When a doctor at the Gregorio Marañón Hospital in Madrid prescribes a medication to a patient who is already taking five other different drugs prescribed by three different specialists, an artificial intelligence system analyzes the complete combination in real time and alerts the doctor if it detects a potentially dangerous interaction before the prescription is confirmed. Since this system came into operation in 2025, it has prevented more than 15,000 serious drug interactions in Andalusia. It is not science fiction or an experimental pilot. It is part of the daily functioning of the health system.
In 2026, more than 900 medical devices and algorithms with artificial intelligence have approval from the US FDA, and the European Medicines Agency has authorized more than 200. The number is significant, but more significant is the diversity of applications: diagnostic imaging in radiology, dermatology and ophthalmology; prediction of cardiovascular, diabetic and sepsis risk; early detection of cancer; support for prescription and reduction of medication errors.
Where medical AI works best
Experts identify three areas where medical AI is consistently demonstrating clinically relevant results. The first is medical image analysis: systems trained to detect lesions in mammograms, CT scans, MRIs and fundus photographs have demonstrated in multiple studies a diagnostic sensitivity comparable or superior to that of the human specialist in specific tasks. Most importantly, they detect findings that the human eye misses, not because the doctor is incompetent, but because they process images at a speed and volume that no human being can match.
The second area is risk prediction. Systems trained with data from thousands of patients can identify weeks in advance which hospitalized patients are more likely to develop sepsis, which diabetics are at greater risk of kidney or cardiovascular complications, or which patients with heart failure are more likely to be readmitted within 30 days of discharge. This prediction allows for preventive interventions that reduce both patient suffering and system costs.
Medical AI in numbers — 2026
- FDA approved algorithms: more than 900
- EMA authorizations: more than 200
- Spain — electronic prescription with AI (Andalusia): 15,000+ dangerous interactions avoided
- Spaniards who consider the impact of AI on health positive: 44% (Cigna International Health Study)
- Predicted reduction in diagnostic costs with AI: up to 50% (Harvard School of Public Health)

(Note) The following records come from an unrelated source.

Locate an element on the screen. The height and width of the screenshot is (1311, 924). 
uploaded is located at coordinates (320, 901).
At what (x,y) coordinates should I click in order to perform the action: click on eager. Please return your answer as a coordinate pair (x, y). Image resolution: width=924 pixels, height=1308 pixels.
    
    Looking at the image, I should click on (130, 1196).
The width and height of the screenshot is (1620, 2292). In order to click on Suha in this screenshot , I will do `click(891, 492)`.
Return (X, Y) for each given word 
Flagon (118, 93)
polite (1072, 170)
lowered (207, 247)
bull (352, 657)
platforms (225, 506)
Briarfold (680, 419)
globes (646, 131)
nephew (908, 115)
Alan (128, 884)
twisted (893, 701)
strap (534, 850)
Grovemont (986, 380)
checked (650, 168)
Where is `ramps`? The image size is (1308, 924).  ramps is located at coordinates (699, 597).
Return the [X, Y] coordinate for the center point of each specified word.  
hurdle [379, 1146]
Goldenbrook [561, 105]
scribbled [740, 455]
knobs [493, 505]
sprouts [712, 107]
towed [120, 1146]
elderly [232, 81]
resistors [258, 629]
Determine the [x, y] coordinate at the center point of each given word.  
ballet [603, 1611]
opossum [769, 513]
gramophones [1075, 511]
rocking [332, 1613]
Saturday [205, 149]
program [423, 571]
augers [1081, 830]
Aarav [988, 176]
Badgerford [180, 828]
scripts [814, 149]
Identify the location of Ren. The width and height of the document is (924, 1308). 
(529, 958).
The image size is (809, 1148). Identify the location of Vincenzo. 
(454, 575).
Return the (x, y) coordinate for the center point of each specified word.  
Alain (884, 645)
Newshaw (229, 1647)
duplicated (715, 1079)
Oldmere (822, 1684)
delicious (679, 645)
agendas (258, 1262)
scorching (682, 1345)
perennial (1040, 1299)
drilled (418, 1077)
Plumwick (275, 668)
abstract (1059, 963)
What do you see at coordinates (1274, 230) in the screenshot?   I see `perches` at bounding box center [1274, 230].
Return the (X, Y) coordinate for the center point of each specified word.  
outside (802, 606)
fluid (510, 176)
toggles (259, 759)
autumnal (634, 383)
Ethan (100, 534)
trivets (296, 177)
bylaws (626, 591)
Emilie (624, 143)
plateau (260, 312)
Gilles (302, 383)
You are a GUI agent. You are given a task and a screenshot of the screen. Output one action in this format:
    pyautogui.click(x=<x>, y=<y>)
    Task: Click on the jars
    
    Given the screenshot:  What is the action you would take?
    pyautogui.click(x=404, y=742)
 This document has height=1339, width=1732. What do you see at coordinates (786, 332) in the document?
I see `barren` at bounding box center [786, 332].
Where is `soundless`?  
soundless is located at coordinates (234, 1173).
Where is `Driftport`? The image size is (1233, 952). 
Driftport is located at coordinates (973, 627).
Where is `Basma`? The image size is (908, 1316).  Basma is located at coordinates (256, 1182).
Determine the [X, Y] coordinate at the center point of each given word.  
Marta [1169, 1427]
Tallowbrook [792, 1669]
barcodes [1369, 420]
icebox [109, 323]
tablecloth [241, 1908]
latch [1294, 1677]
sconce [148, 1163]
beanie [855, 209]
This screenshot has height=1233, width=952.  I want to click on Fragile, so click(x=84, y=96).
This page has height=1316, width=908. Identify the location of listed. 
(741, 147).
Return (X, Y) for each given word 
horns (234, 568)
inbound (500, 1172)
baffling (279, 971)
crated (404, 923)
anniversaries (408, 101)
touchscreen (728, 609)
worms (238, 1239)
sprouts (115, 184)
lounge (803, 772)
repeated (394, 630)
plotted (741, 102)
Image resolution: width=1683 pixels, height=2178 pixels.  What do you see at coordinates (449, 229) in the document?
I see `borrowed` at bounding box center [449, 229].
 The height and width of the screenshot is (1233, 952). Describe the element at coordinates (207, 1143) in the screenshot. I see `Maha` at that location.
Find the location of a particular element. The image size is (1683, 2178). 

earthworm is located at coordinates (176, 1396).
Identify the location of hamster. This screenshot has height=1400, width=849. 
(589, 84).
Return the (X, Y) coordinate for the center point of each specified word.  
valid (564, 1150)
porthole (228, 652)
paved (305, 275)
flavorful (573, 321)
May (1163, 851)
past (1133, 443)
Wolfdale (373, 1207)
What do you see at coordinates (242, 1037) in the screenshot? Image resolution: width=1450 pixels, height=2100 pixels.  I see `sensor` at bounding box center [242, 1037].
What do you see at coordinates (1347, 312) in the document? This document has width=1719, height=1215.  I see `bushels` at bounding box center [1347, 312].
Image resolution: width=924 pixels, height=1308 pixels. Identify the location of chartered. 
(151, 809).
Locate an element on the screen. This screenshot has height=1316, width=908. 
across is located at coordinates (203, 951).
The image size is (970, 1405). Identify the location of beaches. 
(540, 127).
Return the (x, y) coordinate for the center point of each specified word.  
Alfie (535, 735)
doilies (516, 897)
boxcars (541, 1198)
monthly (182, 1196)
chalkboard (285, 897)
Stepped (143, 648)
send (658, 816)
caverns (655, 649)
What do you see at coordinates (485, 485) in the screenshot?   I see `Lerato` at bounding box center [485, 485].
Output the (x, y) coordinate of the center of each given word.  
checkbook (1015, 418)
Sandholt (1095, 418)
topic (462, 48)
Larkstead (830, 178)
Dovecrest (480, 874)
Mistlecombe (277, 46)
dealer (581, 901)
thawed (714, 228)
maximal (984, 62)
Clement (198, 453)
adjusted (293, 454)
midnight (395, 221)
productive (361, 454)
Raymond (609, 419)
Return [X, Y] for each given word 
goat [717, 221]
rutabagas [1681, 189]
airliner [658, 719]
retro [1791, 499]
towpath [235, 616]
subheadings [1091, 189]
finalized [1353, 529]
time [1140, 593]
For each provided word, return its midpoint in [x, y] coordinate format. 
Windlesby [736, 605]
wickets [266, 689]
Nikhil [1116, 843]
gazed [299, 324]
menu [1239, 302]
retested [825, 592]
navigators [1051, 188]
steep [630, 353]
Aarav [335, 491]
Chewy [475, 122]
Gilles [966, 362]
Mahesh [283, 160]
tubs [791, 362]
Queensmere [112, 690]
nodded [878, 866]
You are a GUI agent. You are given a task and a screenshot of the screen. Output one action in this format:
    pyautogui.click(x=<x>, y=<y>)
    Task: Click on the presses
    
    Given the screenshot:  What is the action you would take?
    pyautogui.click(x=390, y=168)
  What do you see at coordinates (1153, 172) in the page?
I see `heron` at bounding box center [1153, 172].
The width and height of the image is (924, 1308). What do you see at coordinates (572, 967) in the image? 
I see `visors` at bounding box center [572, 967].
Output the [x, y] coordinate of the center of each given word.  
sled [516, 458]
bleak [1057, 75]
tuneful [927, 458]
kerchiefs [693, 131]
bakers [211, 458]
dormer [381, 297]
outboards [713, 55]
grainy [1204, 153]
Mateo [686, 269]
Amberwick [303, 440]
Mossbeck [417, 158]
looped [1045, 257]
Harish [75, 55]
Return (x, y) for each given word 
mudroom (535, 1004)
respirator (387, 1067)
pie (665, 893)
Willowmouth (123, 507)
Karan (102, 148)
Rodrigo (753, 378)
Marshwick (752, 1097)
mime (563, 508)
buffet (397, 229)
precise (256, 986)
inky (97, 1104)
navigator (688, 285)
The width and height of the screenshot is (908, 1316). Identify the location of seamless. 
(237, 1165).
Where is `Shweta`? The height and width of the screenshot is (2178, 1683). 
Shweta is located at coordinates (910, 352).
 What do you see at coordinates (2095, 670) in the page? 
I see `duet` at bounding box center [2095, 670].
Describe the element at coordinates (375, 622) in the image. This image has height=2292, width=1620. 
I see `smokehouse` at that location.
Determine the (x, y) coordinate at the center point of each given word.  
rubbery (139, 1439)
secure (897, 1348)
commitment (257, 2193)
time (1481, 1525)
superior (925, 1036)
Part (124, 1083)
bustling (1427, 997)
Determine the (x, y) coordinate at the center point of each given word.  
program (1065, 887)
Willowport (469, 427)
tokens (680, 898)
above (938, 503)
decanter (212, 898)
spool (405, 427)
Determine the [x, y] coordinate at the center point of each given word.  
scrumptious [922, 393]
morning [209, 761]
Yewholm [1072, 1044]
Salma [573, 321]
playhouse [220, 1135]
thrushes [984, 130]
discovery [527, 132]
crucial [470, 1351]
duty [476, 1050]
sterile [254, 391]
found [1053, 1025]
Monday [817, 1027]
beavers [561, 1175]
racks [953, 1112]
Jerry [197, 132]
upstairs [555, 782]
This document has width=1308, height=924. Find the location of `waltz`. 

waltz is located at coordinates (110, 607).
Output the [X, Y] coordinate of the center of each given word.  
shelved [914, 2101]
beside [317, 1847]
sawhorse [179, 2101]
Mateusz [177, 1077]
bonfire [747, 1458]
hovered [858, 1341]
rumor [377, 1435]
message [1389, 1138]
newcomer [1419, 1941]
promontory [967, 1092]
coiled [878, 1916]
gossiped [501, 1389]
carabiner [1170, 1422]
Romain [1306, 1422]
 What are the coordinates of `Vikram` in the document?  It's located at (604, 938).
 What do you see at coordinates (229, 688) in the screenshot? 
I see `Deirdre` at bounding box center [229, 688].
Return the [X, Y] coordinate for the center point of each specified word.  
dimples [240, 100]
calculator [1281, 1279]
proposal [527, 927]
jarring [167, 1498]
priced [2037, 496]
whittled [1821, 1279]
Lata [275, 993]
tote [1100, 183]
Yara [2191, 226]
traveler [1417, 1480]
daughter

- Spanish investment in AI for health (National Strategy 2024–2027): 120 million euros
The distinction that the patient needs to understand
Doctors at Osakidetza, the Basque health service, have recently published a warning that deserves attention: there is a fundamental difference between clinical medical AI and general-purpose generative chatbots. The systems that hospitals use to detect sepsis or analyze mammograms are algorithms specifically trained with validated clinical data, evaluated in trials, integrated into medically supervised workflows, and subject to strict health regulation. ChatGPT, Claude, Gemini or Copilot are systems designed to produce coherent text from large volumes of information: they may be useful to understand an already established diagnosis or prepare questions for the consultation, but they do not have the reliability or validation necessary to make diagnostic decisions.
The problem is that the 44% of Spaniards who consider the impact of AI on healthcare to be positive do not always distinguish between both categories. The same study indicates that some people interpret the responses of generative chatbots as conclusive diagnoses and act accordingly without consulting a professional, which is generating a worrying increase in risky self-medication.